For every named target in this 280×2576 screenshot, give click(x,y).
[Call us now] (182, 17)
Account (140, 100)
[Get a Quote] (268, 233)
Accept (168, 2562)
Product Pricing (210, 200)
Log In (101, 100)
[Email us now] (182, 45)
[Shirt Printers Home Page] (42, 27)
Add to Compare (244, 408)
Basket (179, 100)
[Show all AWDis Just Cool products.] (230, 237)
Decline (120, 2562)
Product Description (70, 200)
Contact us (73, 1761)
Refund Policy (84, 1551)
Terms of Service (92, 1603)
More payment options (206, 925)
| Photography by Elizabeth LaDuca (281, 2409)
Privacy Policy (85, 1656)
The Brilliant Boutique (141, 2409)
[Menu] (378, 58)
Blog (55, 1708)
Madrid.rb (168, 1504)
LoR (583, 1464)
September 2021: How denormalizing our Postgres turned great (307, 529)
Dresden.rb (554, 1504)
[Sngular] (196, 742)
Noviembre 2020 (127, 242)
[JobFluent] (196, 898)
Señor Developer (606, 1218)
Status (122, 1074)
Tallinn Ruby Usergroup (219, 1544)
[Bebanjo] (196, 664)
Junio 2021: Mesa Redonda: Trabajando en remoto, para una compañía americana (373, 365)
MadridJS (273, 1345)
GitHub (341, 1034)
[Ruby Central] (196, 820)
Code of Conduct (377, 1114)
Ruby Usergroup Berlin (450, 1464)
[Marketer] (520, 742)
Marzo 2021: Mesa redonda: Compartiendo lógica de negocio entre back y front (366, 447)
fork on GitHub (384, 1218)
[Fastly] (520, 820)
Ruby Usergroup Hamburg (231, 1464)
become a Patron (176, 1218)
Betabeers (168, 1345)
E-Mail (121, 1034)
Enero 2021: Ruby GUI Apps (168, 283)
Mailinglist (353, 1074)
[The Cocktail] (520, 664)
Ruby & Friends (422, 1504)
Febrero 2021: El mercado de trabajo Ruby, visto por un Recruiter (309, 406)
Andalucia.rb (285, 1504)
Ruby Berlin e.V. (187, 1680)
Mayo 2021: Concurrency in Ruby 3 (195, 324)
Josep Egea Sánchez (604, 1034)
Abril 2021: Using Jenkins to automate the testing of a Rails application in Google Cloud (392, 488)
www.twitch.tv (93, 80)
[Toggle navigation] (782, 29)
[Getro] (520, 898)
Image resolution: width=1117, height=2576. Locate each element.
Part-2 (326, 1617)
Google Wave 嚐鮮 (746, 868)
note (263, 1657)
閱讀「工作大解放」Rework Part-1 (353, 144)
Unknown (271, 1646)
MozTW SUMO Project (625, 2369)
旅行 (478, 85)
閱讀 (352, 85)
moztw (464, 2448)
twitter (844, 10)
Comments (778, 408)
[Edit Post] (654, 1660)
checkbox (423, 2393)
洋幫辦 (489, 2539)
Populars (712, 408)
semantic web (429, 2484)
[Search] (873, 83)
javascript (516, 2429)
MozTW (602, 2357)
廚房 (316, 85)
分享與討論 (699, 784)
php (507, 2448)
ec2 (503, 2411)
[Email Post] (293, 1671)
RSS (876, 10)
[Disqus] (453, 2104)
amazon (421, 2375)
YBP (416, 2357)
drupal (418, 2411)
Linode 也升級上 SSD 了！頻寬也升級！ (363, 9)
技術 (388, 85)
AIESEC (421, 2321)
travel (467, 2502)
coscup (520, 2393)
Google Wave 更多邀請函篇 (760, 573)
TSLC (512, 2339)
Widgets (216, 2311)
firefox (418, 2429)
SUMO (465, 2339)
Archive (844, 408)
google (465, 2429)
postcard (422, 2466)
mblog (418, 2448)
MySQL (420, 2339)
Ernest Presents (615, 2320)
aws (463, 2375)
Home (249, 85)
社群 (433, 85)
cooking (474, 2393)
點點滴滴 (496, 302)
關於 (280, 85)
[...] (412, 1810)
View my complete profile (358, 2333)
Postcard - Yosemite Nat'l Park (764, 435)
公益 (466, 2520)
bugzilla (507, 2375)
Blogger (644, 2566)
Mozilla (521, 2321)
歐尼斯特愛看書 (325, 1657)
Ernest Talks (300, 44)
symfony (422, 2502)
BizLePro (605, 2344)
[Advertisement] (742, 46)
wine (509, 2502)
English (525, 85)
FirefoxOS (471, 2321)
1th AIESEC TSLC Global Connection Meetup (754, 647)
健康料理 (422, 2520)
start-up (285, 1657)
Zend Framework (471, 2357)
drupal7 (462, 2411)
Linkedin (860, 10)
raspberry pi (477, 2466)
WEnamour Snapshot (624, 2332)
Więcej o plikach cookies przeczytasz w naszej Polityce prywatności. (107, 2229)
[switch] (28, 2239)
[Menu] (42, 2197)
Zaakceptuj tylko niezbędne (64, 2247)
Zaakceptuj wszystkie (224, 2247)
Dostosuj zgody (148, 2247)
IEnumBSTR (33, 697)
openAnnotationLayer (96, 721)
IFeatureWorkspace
-----
HOW TO COMPLETE THIS TASK: Could you set down, word for word, only the lines above from the line with "[Sngular] (196, 742)" to the line with "[Getro] (520, 898)", including both?

ANSWER BELOW:
[Sngular] (196, 742)
Noviembre 2020 (127, 242)
[JobFluent] (196, 898)
Señor Developer (606, 1218)
Status (122, 1074)
Tallinn Ruby Usergroup (219, 1544)
[Bebanjo] (196, 664)
Junio 2021: Mesa Redonda: Trabajando en remoto, para una compañía americana (373, 365)
MadridJS (273, 1345)
GitHub (341, 1034)
[Ruby Central] (196, 820)
Code of Conduct (377, 1114)
Ruby Usergroup Berlin (450, 1464)
[Marketer] (520, 742)
Marzo 2021: Mesa redonda: Compartiendo lógica de negocio entre back y front (366, 447)
fork on GitHub (384, 1218)
[Fastly] (520, 820)
Ruby Usergroup Hamburg (231, 1464)
become a Patron (176, 1218)
Betabeers (168, 1345)
E-Mail (121, 1034)
Enero 2021: Ruby GUI Apps (168, 283)
Mailinglist (353, 1074)
[The Cocktail] (520, 664)
Ruby & Friends (422, 1504)
Febrero 2021: El mercado de trabajo Ruby, visto por un Recruiter (309, 406)
Andalucia.rb (285, 1504)
Ruby Berlin e.V. (187, 1680)
Mayo 2021: Concurrency in Ruby 3 (195, 324)
Josep Egea Sánchez (604, 1034)
Abril 2021: Using Jenkins to automate the testing of a Rails application in Google Cloud (392, 488)
www.twitch.tv (93, 80)
[Toggle navigation] (782, 29)
[Getro] (520, 898)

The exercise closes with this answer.